Every day we put blind trust in the products we pull from the supermarket shelves. Likely as not, they've been shipped hundreds or thousands of miles (burning carbon fuel in the process) and we have no idea how many - as was the case with the peanut butter - rats were in the ventilation ducts.

The government says trust us, we're on top of it. But peanuts, tomatoes, spinach and downed cattle fork-lifted into the grinders would indicate it is not.

And none of this takes into account the chemicals, hormones and artificial processing ingredients that are all nice and legal. Everything the government does, in fact, is designed to protect the big, faceless producer. This is no accident, since it is these corporations that write campaign checks to the people in Congress and the legislatures who write the laws.

But here's the thing to remember about raw milk, or any product that comes from a small, local farm: The producers are putting the same stuff on their tables as they are selling to you.

During congressional hearings, Rep. Greg Walden, R-Oregon, brandished a jar of peanut butter before Peanut Corp. of America CEO Stewart Parnell and asked whether he would be "willing to take the lid off and eat any of these products now ..." Good question.

People who visit a local farm to pick up a gallon of raw milk have an advantage - they can inspect the operation and decide for themselves on the matters of the operation's care and cleanliness. Small producers are almost always happy to give you a tour. In fact, such is their enthusiasm that the greater problem is getting away in a reasonable amount of time.

It's also rather amazing the amount of energy the state will spend trying to put the clamps on people who have a couple of cows or a small herd of dairy goats. It's legal to drink milk from your own cow, so farmers began to sell shares of a cow to people who could then pick up "their" milk from "their" cow. But the state swooped in and put a stop to it.

If the government put this kind of effort into mass-produced peanuts, five people might still be alive.

Similar creative efforts have been necessary for the sale of wholesome, grass-fed beef - a product whose health benefits have been proved in university studies. The government doesn't want you buying this if it hasn't been processed under the eye of an inspector. It would prefer you bought grain-gorged, hormone-soaked beef, whose ration includes proteins from other ground up animals.
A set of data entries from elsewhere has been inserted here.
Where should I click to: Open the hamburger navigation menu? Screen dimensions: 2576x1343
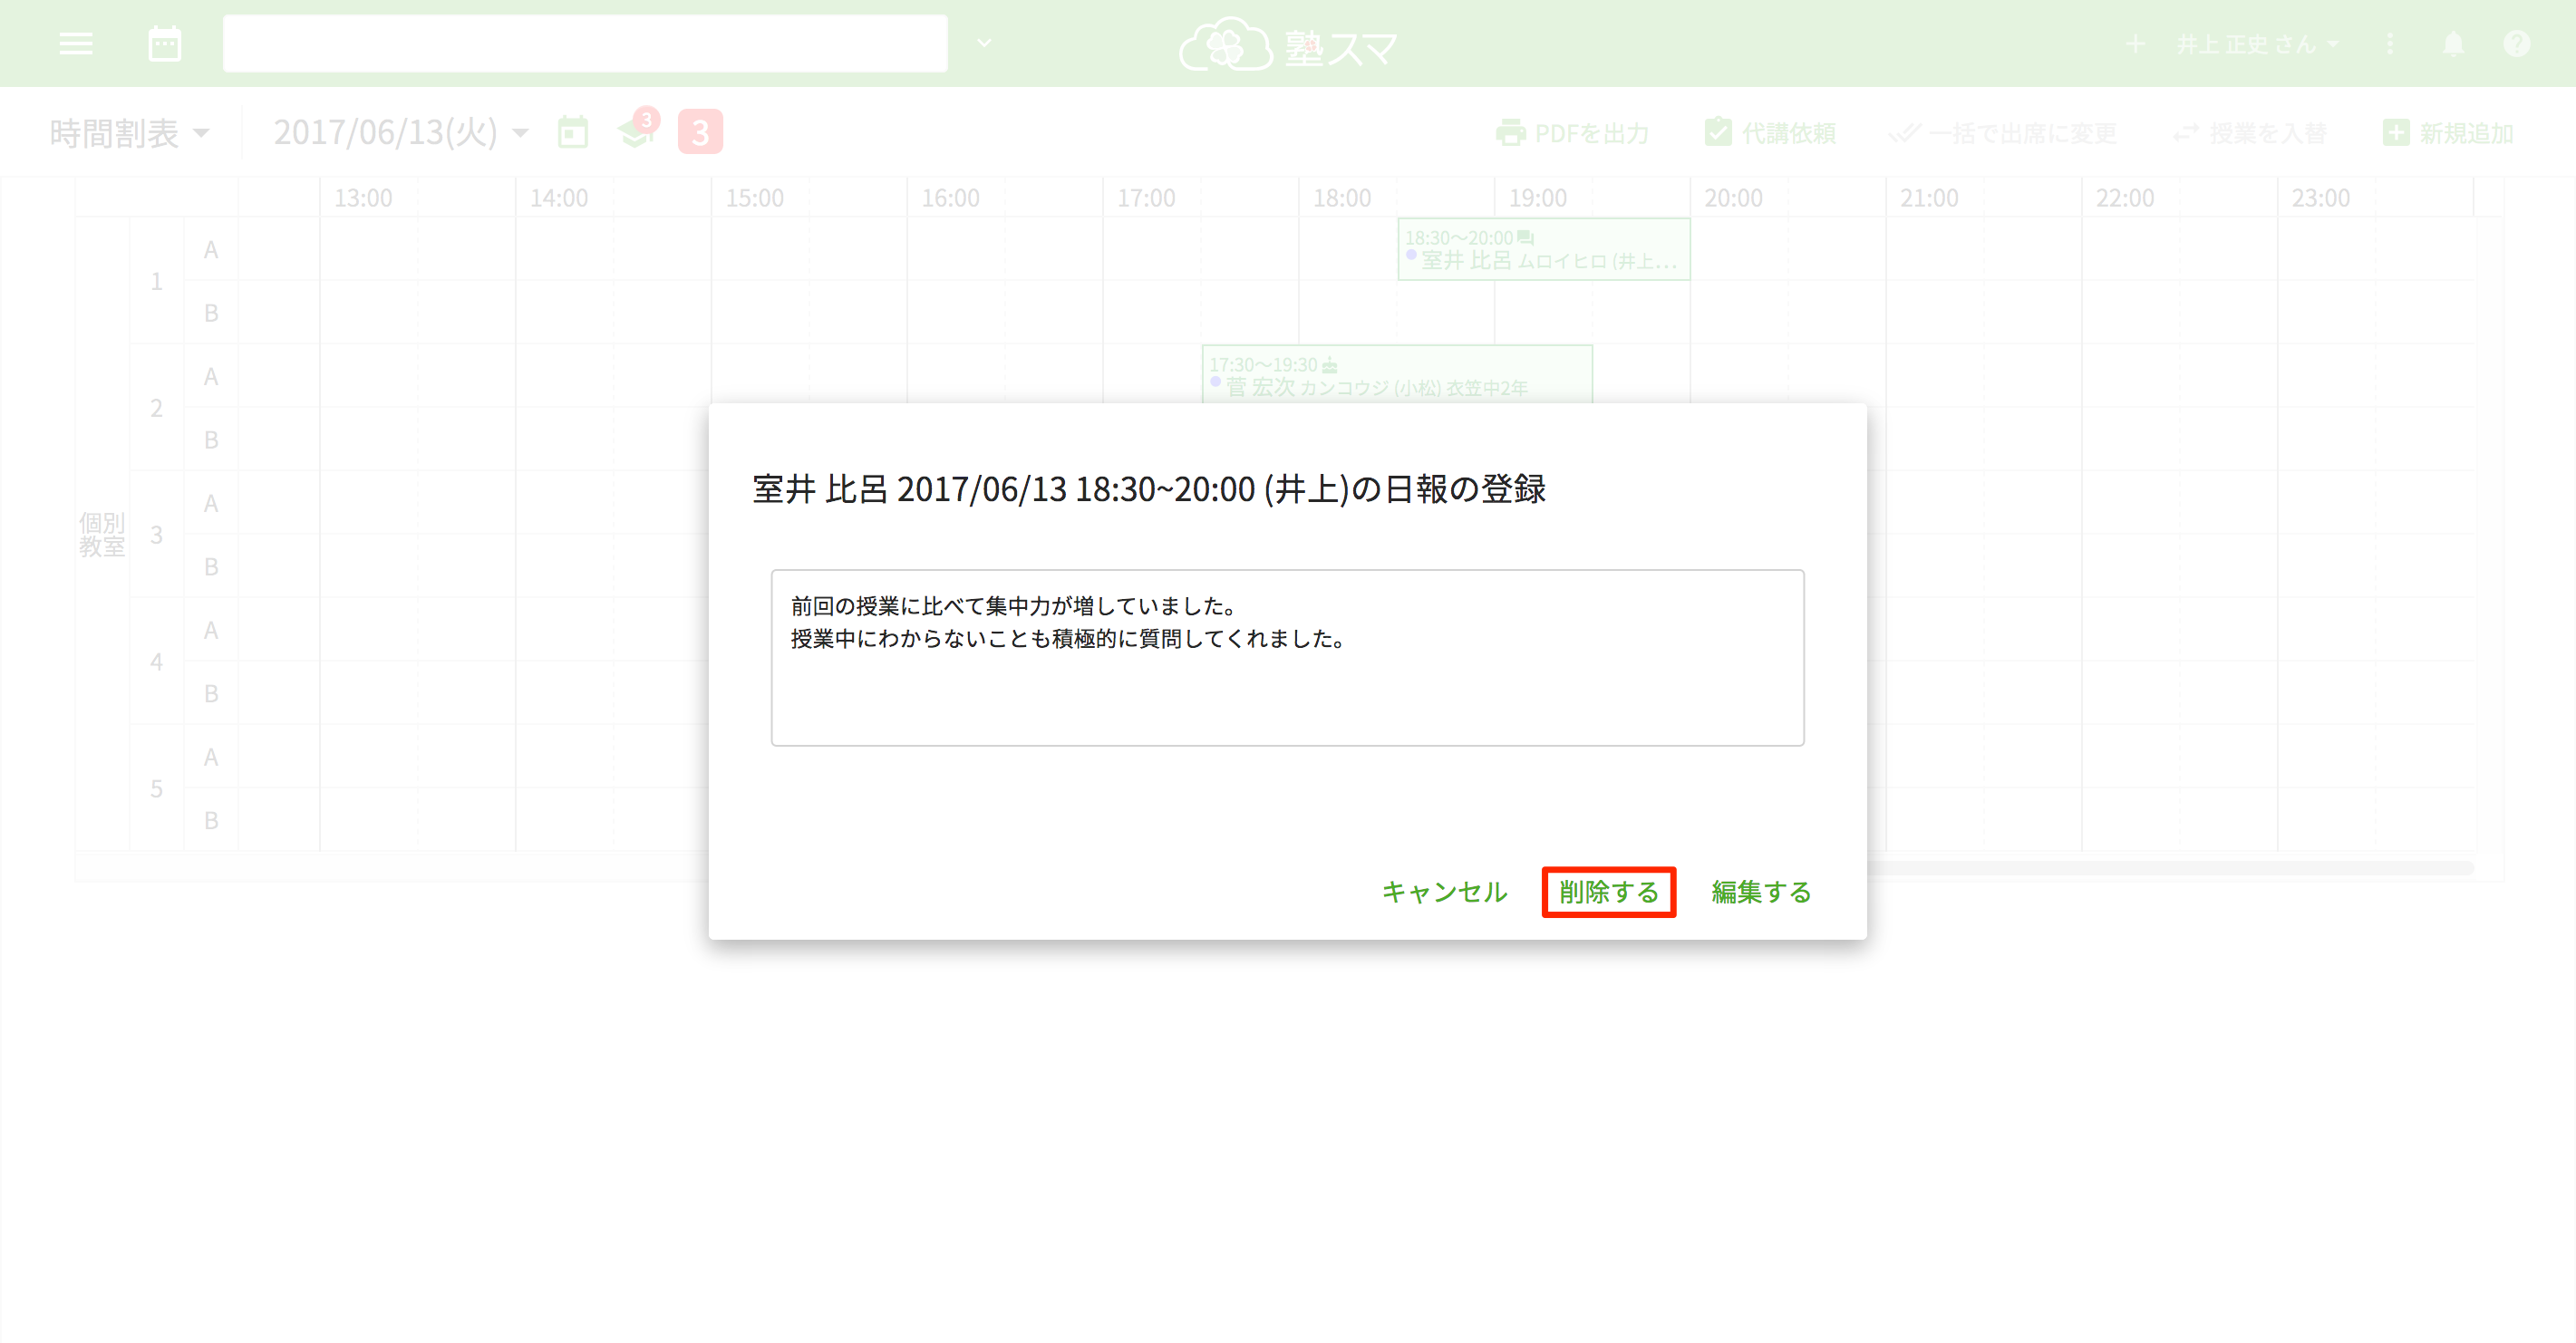coord(75,43)
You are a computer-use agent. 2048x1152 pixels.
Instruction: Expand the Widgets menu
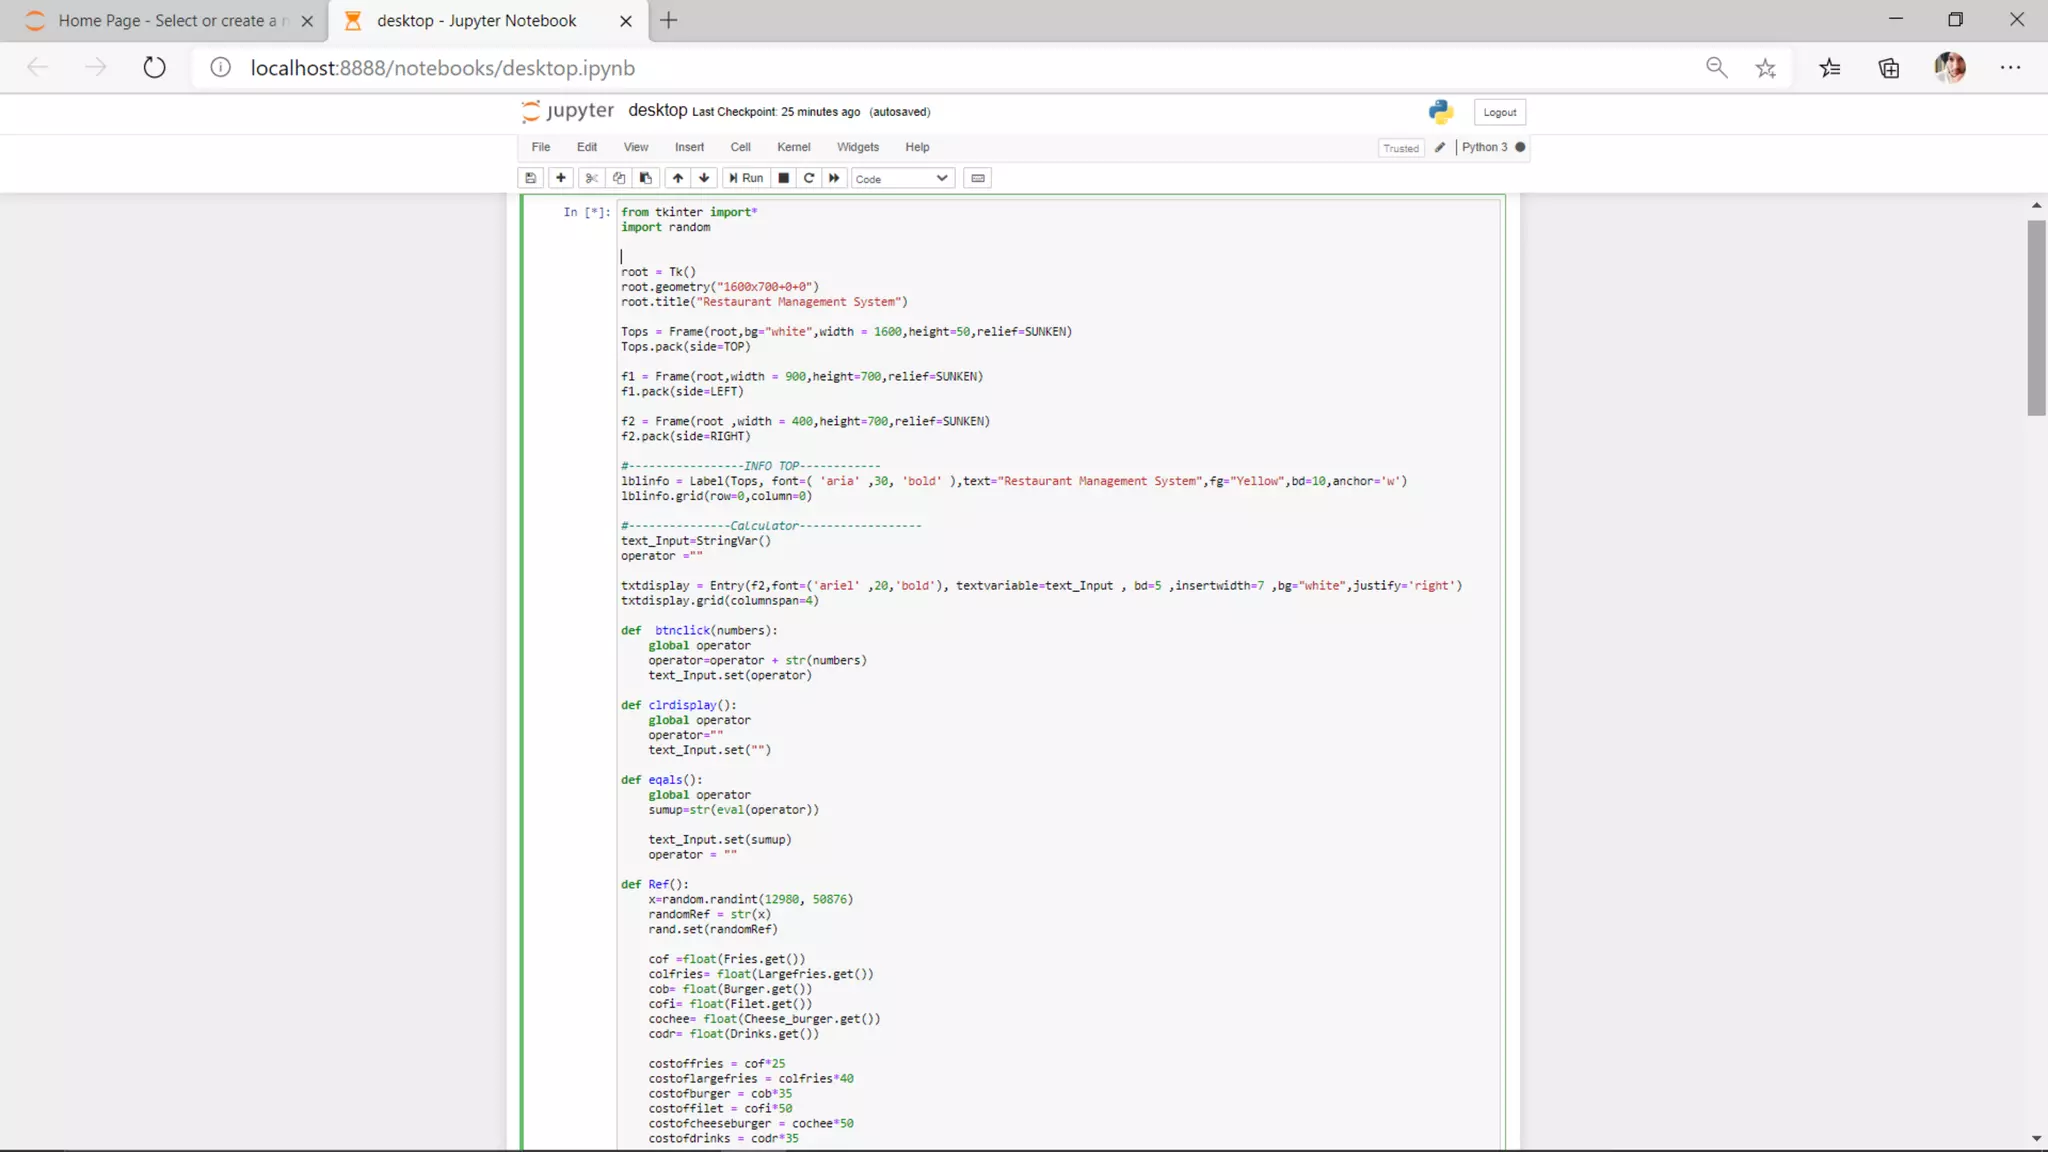coord(857,147)
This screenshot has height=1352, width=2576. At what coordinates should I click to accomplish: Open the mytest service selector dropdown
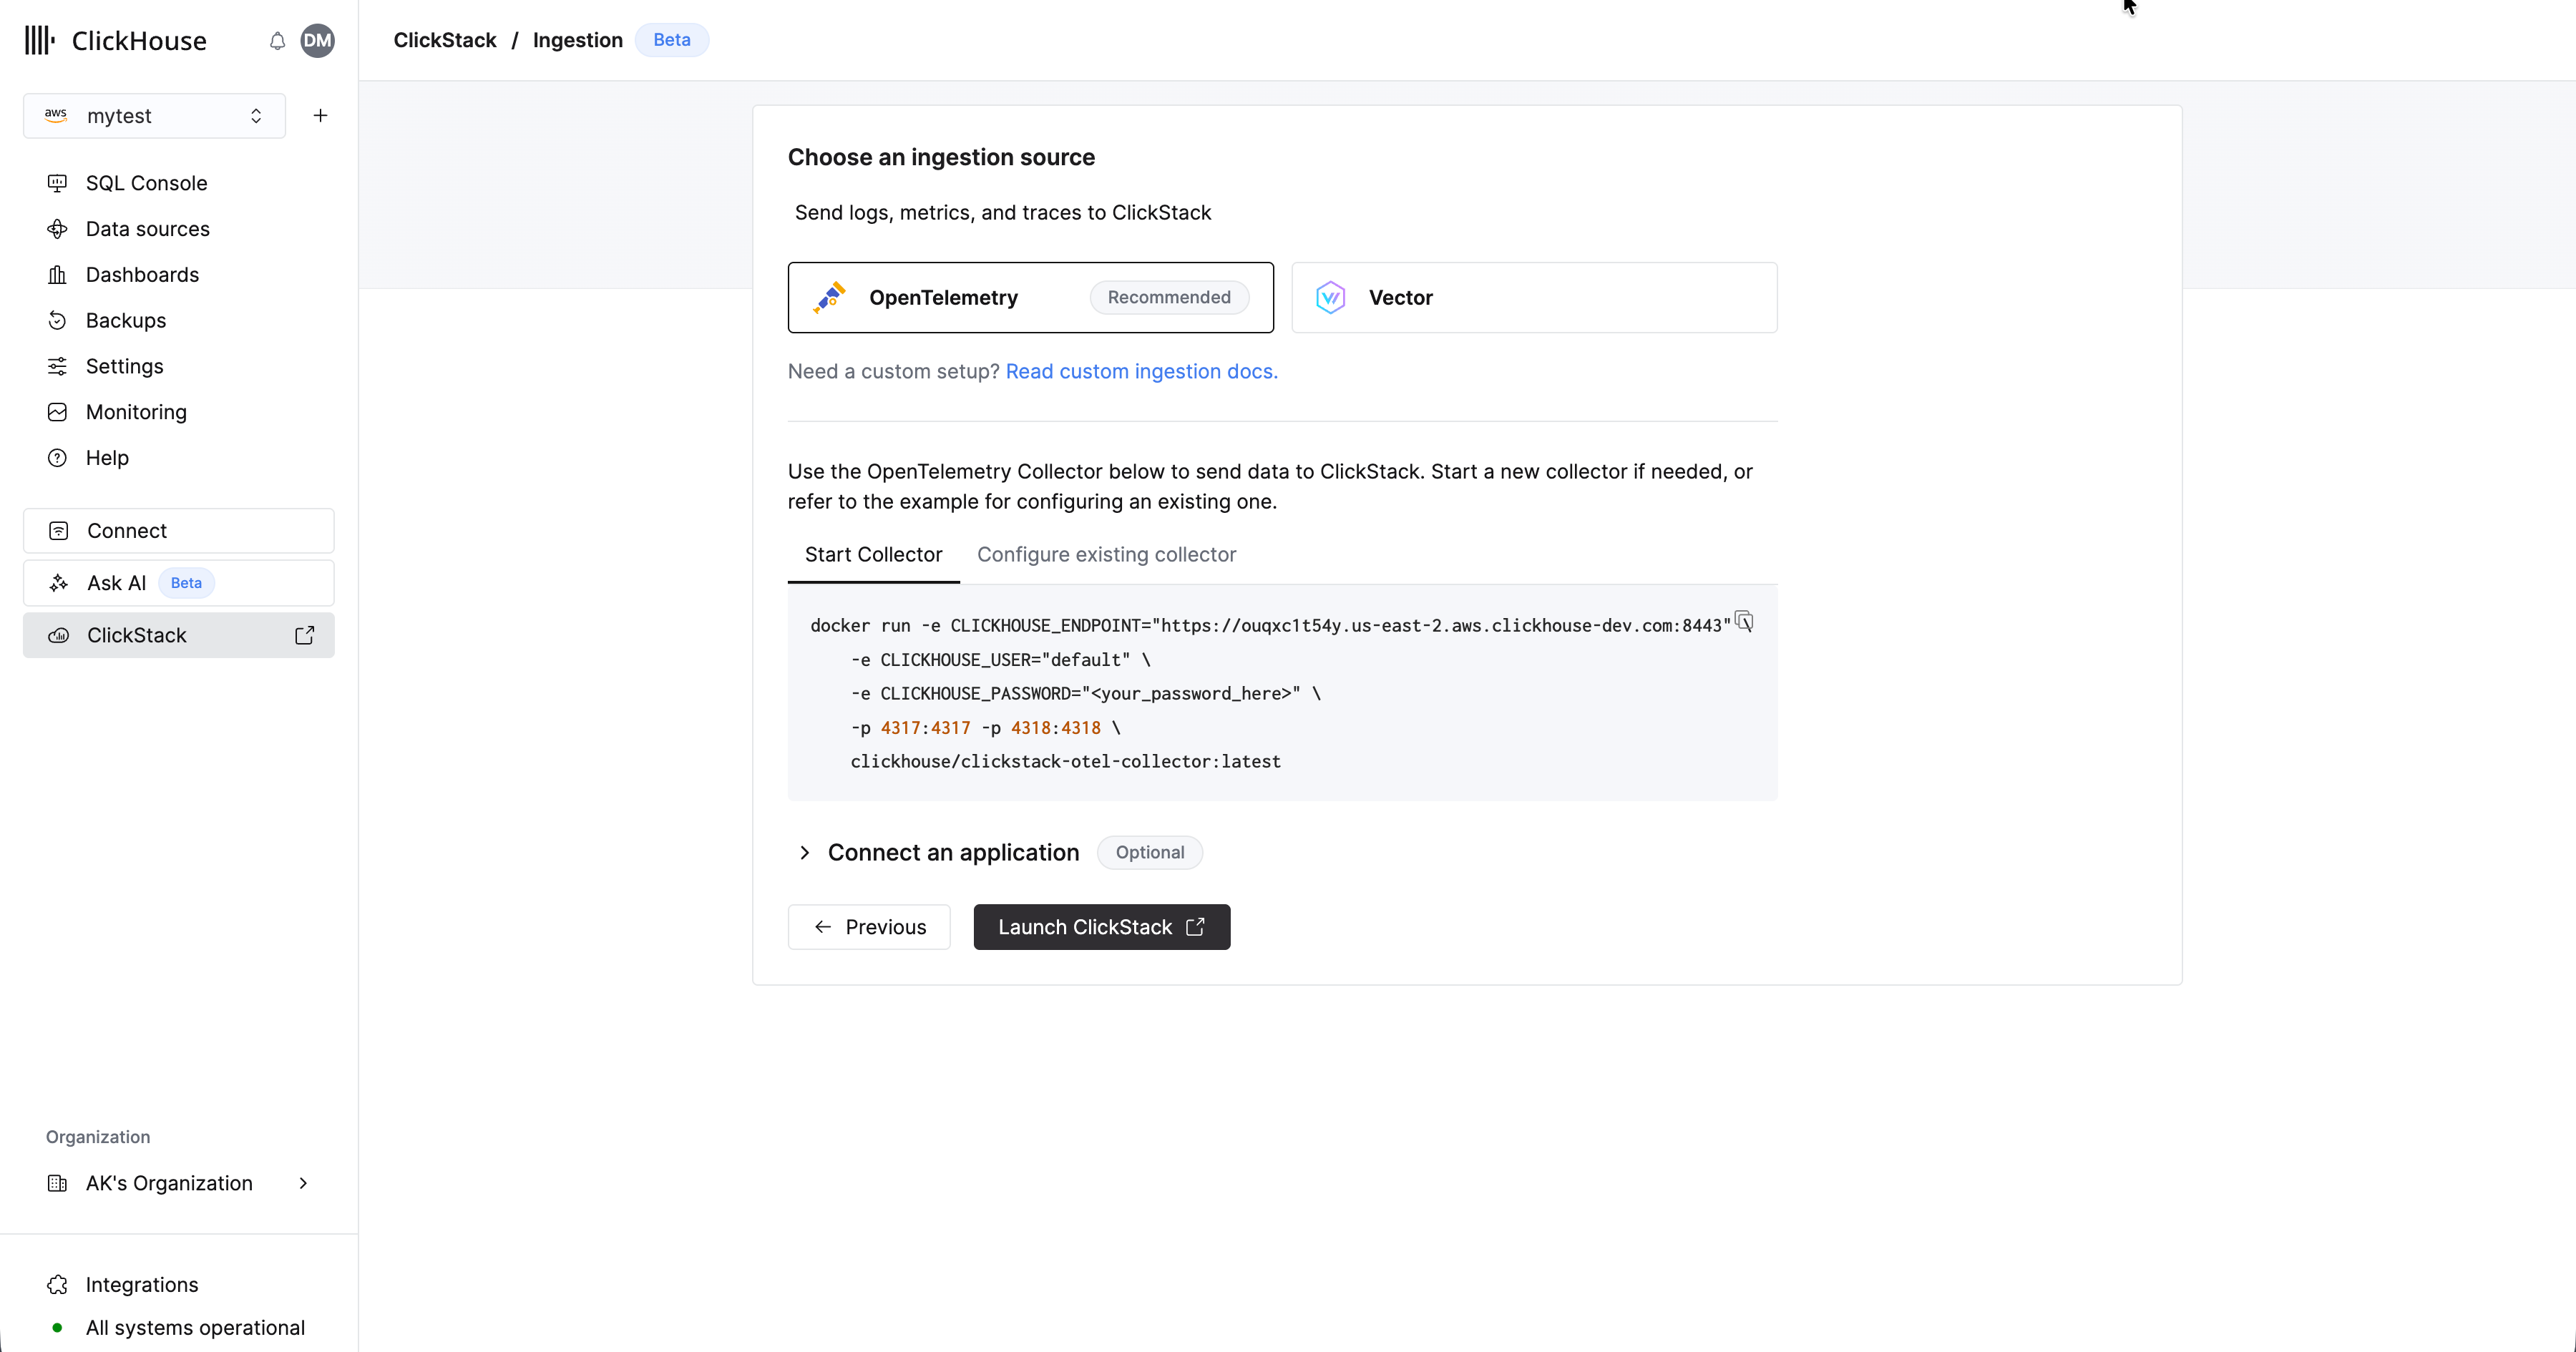154,116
Again, beef farmers tried to sell the cow to the consumer before processing. But in Virginia some years ago, that didn't work, because the state reasoned thusly: If you are selling meat by the pound, you must be selling the meat and not the whole animal. So at least one farmer sold his steers for $1 - and then charged $2.95 a pound for shipping and handling.

Such marketing gymnastics should not be necessary. It should be the job of the state to encourage, not discourage, locally grown and carefully produced food. Raw milk sells for $6 a gallon. That's a real incentive for small farmers who otherwise cannot match the economies of scale of the big boys.

And the benefits of making small farms cost-effective are multitude. Less fuel is consumed getting the products to market. More rural land is preserved. Small farmers often raise heritage breeds that would not be susceptible to widespread outbreaks of disease, should one break out among standard varieties. Grass is generally the primary foodstuff, as opposed to the horribly inefficient use of grain. And finally, after tasting, say, a range-raised chicken, it's awfully hard to go back to the bland, soggy birds from the store.

Many laws, many regulations need to be changed before small producers can truly thrive. But legalizing the sale of raw milk would be a positive start. And the producers of raw milk, I am sure, would be more than happy to consume their own product in front of a legislative panel.

Tim Rowland is a Herald-Mail columnist.